Uncle Howard
A nephew pays tribute to the film career of his much admired uncle.
Howard Brookner was a New York filmmaker whose career was cut short in 1989 when, like so many gay men of his generation, he died of Aids. Aaron Brookner, whose film this is, was, as the title indicates, his nephew and Uncle Howard is both a portrait of an age - the New York Underground scene of the 1980s - and a tribute to a man whose work was in danger of being forgotten.

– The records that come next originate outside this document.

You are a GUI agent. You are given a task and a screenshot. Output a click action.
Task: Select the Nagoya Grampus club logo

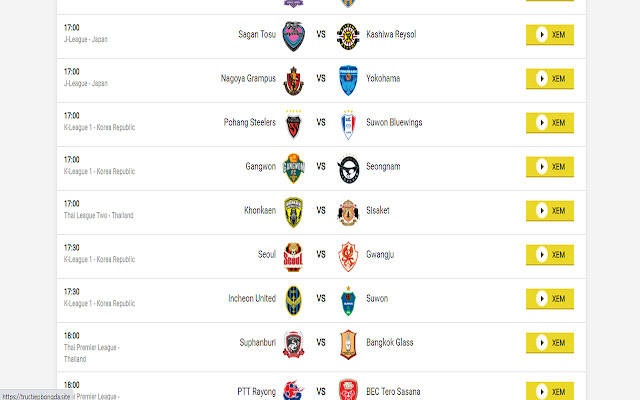tap(293, 81)

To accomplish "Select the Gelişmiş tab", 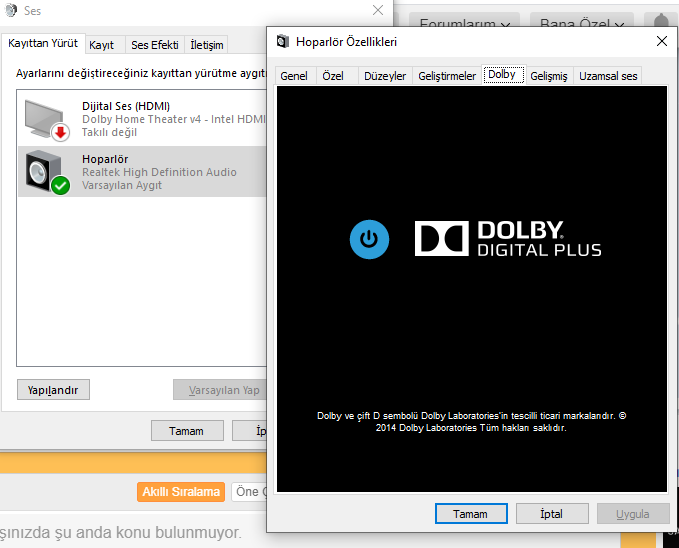I will click(x=548, y=76).
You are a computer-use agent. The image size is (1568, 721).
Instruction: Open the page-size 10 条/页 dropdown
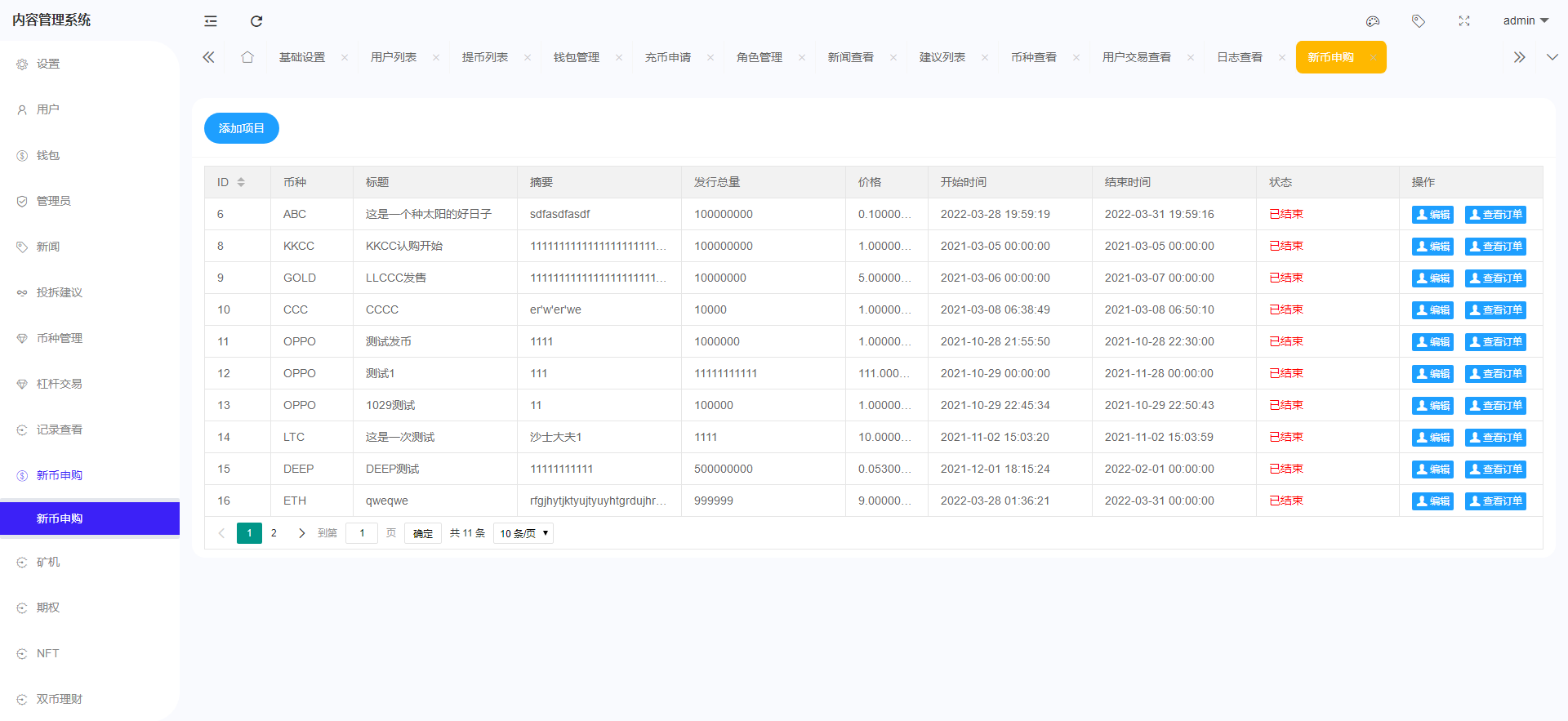[523, 533]
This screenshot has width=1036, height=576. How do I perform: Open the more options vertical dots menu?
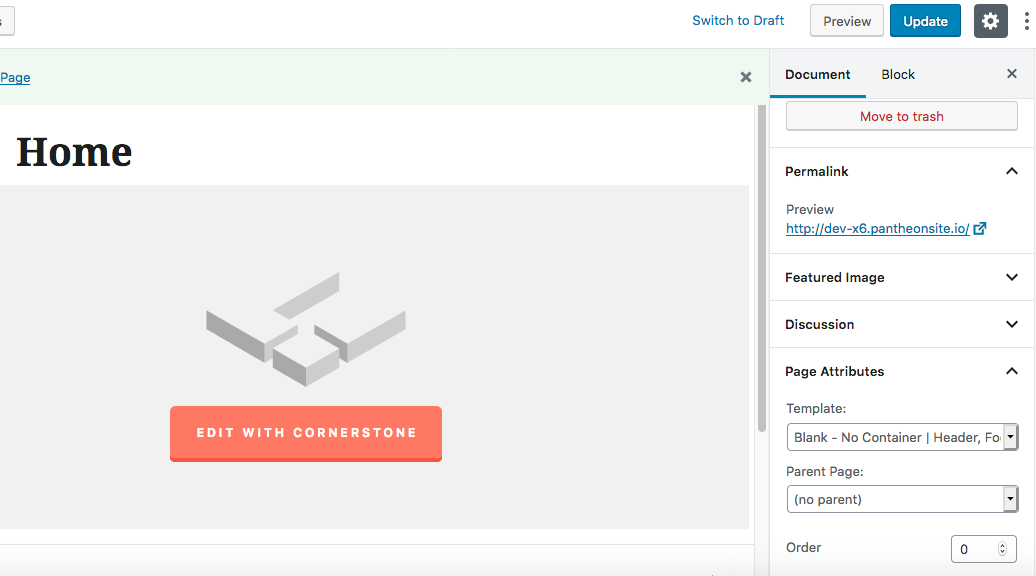click(1026, 21)
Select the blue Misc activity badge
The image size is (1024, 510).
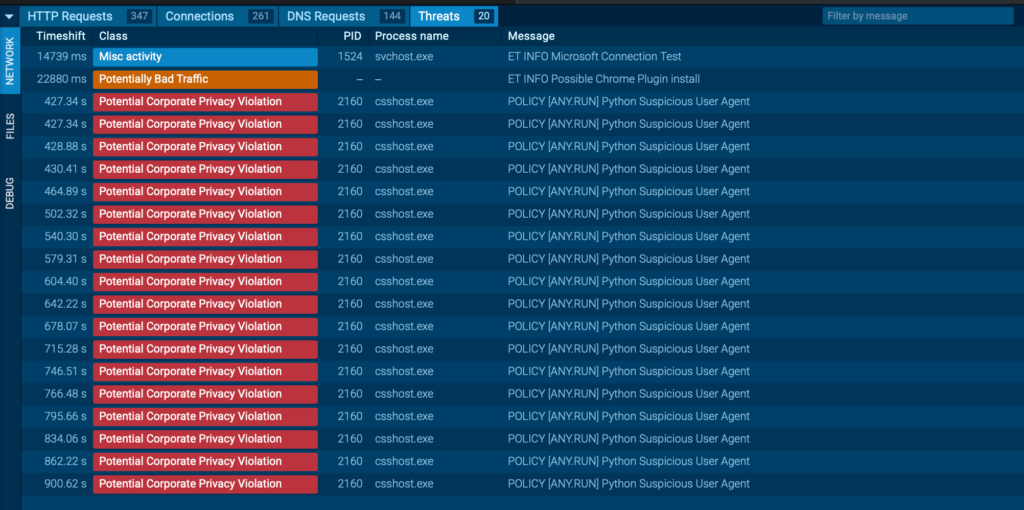pos(205,57)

Setting out with rather too much hand-held camera work (it is as though Aaron wants to follow in Howard's footsteps by not adopting too traditional a style of filming), Uncle Howard soon shows enquiries that lead the filmmaker to the recovery of an archive of its subject's work. What we then learn is that Howard Brookner made two documentaries shooting both over a very long period: Burroughs, a detailed view of the author William S. Burroughs and Robert Wilson and the Civil Wars featuring the theatre director. Jim Jarmusch, a major presence here and also an executive producer, worked on the sound recording for Burroughs and Tom DiCillo did the photography. Later, Howard would make a Hollywood feature which he co-wrote, Bloodhounds of Broadway starring Matt Dillon and Madonna, but by then he had already been diagnosed with the illness that would kill him before the film opened.
If the Wilson piece virtually disappeared (Aaron manages to trace a print in Germany), Burroughs was, we are told, acclaimed but went out of circulation on Howard's death. Why that happened we never learn nor do we get much indication of how personal or how commercial the Hollywood movie was. For that matter the mix of out-takes, on set footage and brief scenes from the films themselves hardly suggest that Howard Brookner was a great talent. Consequently, while Uncle Howard is a useful memorial to a period of artistic endeavour among bohemian artists, it fails to convince when it seeks to make a case for Howard as a great filmmaker although it is clear that after all these years he is still fondly remembered (he achieved a close bond with both Burroughs and Wilson).
Furthermore, this being such a personal movie, Aaron is reluctant let go and the final scenes are too long and feel spun out. On the personal level Uncle Howard works best as a portrait of gay man and of his situation in coming out to his parents and ultimately it is a very moving letter that he wrote to them as death was approaching that provides the film's most effective sequence by far.
MANSEL STIMPSON
Featuring Aaron Brookner, Jim Jarmusch, Tom DiCillo, Robert Wilson, James Grauerholz.
Dir Aaron Brookner, Pro Paula Vaccaro, Ph André Döbert and Gregg de Domenico, Ed Masahiro Hirakubo.
Pinball London/Creative Europe/Jerome Foundation/Bertha Foundation/IFP-Contemporary Films.
97 mins. UK/USA/Mexico. 2016. Rel: 16 December 2016. Cert. 15.